After pondering this for a while, I have decided that one of two things must be true:

1. They think that our troops are complete cowards. It would seem that the troops can face a hostile foreign populace, car bombs, and IEDs, but they run away screaming when they hear a Democrat say "The president has not handled this war well."
2. They think the troops are not very bright or cannot handle debate. No matter how the war is actually going, the troops should be shielded from any frank discussion of progress, unless the news is good.

The thing is, I don't think any of these speakers has attempted to produce a serious case that the war has not been badly botched, nor an actual plan for winning apart from "We'll throw 15% more troops at the region and then all the problems will miraculously clear up." A few months ago supposedly we'd "never been stay the course". Now apparently we are again.

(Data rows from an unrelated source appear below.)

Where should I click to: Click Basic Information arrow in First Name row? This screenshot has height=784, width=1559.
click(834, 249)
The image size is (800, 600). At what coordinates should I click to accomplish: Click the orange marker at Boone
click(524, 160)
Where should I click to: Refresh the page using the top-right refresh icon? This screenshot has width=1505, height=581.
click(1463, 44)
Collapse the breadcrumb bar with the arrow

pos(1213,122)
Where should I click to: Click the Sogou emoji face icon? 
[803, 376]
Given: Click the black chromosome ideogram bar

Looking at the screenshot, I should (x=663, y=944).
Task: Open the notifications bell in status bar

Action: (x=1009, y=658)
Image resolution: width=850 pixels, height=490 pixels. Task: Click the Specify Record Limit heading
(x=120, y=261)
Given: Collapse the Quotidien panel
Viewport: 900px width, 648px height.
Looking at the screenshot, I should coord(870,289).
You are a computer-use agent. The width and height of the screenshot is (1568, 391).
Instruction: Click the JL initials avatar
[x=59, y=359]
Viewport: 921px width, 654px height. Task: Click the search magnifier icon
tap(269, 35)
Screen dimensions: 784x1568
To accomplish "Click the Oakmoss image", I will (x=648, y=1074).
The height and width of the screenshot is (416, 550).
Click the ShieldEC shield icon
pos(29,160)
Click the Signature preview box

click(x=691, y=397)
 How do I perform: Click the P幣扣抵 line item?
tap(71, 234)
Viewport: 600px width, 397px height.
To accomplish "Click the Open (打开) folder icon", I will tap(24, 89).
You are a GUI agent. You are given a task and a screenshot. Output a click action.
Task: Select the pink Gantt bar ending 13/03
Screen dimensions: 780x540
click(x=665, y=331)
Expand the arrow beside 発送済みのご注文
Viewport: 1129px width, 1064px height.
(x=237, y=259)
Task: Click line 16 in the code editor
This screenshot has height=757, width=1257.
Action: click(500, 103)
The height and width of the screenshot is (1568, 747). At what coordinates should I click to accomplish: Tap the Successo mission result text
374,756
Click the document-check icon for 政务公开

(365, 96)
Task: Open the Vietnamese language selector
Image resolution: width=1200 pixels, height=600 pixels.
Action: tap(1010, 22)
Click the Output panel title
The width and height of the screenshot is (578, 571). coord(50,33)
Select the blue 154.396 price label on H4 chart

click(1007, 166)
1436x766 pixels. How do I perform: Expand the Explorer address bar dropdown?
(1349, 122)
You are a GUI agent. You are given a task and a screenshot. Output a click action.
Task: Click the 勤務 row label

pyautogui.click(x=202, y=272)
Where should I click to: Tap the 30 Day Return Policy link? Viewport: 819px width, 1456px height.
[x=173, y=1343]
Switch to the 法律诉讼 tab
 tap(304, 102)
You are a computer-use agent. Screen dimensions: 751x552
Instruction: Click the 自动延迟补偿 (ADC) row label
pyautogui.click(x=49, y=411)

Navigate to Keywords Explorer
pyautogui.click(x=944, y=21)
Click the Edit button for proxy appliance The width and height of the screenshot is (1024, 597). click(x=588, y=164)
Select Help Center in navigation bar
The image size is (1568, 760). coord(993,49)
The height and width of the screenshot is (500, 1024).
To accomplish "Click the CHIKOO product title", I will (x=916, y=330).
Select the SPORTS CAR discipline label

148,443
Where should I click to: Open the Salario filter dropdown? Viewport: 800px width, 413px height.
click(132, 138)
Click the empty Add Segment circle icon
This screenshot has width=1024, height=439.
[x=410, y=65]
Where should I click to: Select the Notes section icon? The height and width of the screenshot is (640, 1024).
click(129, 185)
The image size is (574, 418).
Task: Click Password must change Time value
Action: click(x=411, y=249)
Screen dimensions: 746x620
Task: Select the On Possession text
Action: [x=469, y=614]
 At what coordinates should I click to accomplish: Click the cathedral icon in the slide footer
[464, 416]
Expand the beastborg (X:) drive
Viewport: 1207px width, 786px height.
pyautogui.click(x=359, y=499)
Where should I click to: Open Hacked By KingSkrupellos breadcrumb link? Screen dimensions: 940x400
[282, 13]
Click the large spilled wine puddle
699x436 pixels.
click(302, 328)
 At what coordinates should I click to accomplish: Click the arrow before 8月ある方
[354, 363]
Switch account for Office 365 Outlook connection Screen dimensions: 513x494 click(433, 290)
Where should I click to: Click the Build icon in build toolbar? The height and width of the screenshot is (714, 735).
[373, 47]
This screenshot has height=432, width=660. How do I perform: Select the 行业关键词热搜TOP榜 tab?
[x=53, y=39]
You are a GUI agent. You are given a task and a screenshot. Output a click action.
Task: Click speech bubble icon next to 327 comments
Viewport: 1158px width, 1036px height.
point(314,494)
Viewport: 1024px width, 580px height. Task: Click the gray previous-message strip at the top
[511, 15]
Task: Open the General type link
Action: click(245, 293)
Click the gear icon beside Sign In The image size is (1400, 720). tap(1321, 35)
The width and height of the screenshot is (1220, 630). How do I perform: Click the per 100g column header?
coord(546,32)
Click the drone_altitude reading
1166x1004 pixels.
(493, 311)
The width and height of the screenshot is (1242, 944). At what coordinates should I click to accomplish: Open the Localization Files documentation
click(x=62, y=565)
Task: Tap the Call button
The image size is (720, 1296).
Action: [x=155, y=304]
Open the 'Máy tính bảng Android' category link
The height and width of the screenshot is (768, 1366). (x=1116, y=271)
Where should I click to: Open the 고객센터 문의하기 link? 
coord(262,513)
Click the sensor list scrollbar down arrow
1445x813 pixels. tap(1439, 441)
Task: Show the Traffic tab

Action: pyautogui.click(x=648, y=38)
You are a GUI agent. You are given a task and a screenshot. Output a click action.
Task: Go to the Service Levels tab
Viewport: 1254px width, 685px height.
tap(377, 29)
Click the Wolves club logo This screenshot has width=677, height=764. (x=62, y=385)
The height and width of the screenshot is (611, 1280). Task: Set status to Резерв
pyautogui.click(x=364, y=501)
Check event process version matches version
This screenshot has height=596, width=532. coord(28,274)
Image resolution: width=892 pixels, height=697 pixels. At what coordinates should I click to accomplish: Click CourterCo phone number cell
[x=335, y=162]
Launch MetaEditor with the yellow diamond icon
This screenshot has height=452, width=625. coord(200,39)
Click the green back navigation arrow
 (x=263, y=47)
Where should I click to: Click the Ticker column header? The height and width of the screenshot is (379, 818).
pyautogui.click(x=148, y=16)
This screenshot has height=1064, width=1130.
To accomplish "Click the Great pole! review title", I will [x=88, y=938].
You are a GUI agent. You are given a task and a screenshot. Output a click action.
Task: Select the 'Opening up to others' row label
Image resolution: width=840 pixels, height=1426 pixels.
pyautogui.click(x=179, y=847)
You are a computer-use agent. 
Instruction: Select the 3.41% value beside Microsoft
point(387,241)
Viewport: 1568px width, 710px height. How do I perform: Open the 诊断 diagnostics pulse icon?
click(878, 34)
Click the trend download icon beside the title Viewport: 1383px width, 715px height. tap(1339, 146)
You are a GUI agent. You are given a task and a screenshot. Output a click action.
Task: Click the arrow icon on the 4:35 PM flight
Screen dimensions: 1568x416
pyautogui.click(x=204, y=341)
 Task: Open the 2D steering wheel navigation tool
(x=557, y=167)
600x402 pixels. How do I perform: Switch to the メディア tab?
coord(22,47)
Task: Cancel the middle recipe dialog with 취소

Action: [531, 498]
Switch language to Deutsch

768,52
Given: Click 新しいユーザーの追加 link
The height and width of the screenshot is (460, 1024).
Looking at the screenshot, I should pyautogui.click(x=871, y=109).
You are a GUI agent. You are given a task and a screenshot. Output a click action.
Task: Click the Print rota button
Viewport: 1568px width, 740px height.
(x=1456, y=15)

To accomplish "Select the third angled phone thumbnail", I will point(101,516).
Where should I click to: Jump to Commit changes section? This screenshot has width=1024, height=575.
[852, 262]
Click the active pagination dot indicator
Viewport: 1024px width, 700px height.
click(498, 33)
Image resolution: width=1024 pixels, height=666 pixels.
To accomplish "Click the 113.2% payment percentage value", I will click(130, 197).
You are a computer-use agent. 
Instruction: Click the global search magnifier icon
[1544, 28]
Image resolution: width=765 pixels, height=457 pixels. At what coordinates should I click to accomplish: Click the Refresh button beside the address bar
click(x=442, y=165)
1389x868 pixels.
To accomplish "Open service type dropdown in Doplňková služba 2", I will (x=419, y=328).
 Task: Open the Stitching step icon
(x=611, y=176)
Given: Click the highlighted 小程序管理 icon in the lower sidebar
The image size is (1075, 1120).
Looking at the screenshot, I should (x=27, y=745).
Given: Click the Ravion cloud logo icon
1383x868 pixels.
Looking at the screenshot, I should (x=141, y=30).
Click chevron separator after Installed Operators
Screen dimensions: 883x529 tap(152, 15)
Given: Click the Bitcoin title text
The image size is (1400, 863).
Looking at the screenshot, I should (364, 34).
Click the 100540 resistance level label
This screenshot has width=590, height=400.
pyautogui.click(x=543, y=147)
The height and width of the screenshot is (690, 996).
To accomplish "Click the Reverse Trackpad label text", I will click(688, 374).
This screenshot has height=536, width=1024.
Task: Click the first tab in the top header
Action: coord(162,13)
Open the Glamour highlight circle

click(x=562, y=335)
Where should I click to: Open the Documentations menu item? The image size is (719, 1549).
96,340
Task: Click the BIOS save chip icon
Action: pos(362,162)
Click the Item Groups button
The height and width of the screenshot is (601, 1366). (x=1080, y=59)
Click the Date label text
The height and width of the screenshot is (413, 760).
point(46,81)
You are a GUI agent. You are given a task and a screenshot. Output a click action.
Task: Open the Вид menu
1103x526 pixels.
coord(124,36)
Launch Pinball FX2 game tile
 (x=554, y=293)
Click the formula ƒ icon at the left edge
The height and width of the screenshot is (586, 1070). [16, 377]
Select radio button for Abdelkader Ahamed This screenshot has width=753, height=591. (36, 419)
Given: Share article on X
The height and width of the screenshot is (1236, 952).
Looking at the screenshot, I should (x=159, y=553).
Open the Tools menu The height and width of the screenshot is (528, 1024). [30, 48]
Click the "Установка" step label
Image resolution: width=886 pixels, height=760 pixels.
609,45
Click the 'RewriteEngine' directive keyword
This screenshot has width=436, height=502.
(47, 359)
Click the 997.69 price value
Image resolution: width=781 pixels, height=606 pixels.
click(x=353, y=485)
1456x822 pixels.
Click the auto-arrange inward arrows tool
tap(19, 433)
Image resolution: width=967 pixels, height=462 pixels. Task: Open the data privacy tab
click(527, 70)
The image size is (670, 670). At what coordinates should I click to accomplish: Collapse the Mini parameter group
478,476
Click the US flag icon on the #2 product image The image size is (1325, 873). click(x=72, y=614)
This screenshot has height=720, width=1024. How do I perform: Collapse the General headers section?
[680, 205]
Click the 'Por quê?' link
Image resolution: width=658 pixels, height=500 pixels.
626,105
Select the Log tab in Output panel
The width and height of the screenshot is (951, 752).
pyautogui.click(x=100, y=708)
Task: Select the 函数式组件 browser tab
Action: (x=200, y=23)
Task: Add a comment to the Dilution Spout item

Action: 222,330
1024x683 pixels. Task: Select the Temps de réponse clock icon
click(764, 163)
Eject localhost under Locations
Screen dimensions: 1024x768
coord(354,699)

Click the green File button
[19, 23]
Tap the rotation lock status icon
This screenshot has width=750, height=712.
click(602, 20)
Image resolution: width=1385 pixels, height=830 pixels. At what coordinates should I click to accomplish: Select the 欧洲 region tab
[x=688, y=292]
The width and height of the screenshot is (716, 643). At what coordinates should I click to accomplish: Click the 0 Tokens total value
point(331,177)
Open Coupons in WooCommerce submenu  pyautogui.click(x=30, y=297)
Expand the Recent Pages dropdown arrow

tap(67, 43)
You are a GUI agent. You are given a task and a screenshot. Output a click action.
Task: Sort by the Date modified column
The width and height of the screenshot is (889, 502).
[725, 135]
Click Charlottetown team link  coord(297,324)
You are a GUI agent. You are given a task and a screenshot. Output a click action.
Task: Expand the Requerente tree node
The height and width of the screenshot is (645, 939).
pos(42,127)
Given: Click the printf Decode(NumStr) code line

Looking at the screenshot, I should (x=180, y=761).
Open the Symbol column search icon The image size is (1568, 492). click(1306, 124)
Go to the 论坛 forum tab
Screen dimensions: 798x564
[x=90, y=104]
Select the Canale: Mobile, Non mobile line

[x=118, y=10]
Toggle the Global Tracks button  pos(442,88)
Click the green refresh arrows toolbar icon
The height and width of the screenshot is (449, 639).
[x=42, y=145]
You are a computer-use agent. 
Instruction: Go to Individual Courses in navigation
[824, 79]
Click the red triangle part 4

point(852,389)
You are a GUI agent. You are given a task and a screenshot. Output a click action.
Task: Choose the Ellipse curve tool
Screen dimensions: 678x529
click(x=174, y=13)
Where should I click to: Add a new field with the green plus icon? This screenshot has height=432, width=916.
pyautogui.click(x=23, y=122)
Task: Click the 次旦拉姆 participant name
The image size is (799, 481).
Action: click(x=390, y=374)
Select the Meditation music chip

So they haven't actually done anything to make the war either go better or end; their only tactic is to react in shock, horror, and indignation when somebody says that the war is not going well. They're not concerned about fucking up; but they're deathly afraid of hearing someone say that they fucked up.

And one more thing. What's up with all the comparisons to Vietnam by Republicans? Years ago, anyone who suggested that the war was anything like Vietnam was automatically dubbed as narrow minded and shallow at best, or more usually an anti-American idiot. Today, the Republicans are falling all over themselves to say that Iraq is Vietnam all over again. "Didn't we learn anything from Vietnam?" they ask. But instead of learning the lesson that you should pick your battles intelligently, apparently the "lesson" of Vietnam is that no one should criticize any action taken by a sitting president, ever. Because, you see, the right thing for people to do is smile and go along quietly for a 16 year war, and even if things look bad after all that time, you'd better smile and accept the possibility that it could continue indefinitely. Clearly wars are never lost except by popular opinion. Historians take note.

I guess what I'm asking is, why do Republicans hate America so much?

1 comment:

  1. I'm likely to think it's #2, they believe our soldiers can't handle a debate. But from a blog I read on the Washington Post, it 's looking like they might not be too far off.

    "You may support or say we support the troops, but, so you're not supporting what they do, what they're here sweating for, what we bleed for, what we die for. It just don't make sense to me," Johnson said.

    Another complained: "one thing I don't like is when people back home say they support the troops, but they don't support the war. If they're going to support us, support us all the way."

    Specialist Peter Manna: "If they don't think we're doing a good job, everything that we've done here is all in vain."

    These guys are taking criticism of the policy of the war as a personal attack. But if that is going to demoralize them, so be it. It is too important a discussion to NOT have because it might hurt someone's feelings.